▶ **TASK GOAL**
Retype the listing below from the line containing "The width and height of the screenshot is (1456, 819)." through the line containing "This screenshot has width=1229, height=720.", reproducing each of those lines without any change.

▶ **DATASET**
§ §

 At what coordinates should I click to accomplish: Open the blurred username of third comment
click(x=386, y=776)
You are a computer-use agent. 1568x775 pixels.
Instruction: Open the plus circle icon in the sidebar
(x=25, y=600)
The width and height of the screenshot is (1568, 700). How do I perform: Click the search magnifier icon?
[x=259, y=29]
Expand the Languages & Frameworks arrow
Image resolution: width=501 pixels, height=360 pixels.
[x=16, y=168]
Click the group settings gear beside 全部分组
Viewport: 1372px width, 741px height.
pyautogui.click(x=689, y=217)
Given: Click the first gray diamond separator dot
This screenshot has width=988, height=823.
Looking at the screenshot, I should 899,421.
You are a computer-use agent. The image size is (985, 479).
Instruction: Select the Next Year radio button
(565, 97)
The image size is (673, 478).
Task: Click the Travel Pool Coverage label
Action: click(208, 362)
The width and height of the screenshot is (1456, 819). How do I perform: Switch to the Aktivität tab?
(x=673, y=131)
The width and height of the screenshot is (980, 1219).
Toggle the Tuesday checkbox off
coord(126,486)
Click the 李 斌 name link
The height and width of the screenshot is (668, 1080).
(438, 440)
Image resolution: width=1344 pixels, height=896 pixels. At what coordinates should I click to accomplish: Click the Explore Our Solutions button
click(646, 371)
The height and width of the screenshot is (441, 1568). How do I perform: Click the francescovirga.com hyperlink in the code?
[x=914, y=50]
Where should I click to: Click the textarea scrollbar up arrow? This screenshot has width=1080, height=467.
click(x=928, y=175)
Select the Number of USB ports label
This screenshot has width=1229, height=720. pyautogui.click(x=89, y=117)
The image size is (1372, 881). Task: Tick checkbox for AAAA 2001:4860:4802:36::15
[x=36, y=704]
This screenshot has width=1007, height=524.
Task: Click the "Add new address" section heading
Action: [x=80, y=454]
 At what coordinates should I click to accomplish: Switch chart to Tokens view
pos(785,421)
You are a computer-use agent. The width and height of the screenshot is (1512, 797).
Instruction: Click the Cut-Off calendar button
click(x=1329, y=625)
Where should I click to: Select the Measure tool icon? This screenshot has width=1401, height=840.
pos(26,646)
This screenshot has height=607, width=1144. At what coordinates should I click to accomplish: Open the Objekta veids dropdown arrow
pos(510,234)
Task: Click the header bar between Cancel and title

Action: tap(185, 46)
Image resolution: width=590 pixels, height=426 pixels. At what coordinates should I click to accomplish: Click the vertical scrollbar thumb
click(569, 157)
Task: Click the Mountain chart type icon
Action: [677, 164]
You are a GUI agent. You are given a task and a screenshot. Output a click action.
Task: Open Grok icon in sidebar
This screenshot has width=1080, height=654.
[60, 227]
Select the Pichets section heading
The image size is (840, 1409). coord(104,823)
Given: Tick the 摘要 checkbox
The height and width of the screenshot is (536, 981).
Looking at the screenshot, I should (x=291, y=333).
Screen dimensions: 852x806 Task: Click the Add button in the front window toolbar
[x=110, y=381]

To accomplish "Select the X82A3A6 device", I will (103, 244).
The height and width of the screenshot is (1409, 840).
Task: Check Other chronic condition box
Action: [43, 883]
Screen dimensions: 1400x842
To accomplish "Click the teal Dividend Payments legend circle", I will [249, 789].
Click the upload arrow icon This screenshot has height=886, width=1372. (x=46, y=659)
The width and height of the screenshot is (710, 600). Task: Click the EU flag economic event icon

§ §

▶ **WRITTEN ANSWER**
The width and height of the screenshot is (1456, 819). How do I perform: Switch to the Aktivität tab?
(x=673, y=131)
The width and height of the screenshot is (980, 1219).
Toggle the Tuesday checkbox off
coord(126,486)
Click the 李 斌 name link
The height and width of the screenshot is (668, 1080).
(438, 440)
Image resolution: width=1344 pixels, height=896 pixels. At what coordinates should I click to accomplish: Click the Explore Our Solutions button
click(646, 371)
The height and width of the screenshot is (441, 1568). How do I perform: Click the francescovirga.com hyperlink in the code?
[x=914, y=50]
Where should I click to: Click the textarea scrollbar up arrow? This screenshot has width=1080, height=467.
click(x=928, y=175)
Select the Number of USB ports label
This screenshot has width=1229, height=720. pyautogui.click(x=89, y=117)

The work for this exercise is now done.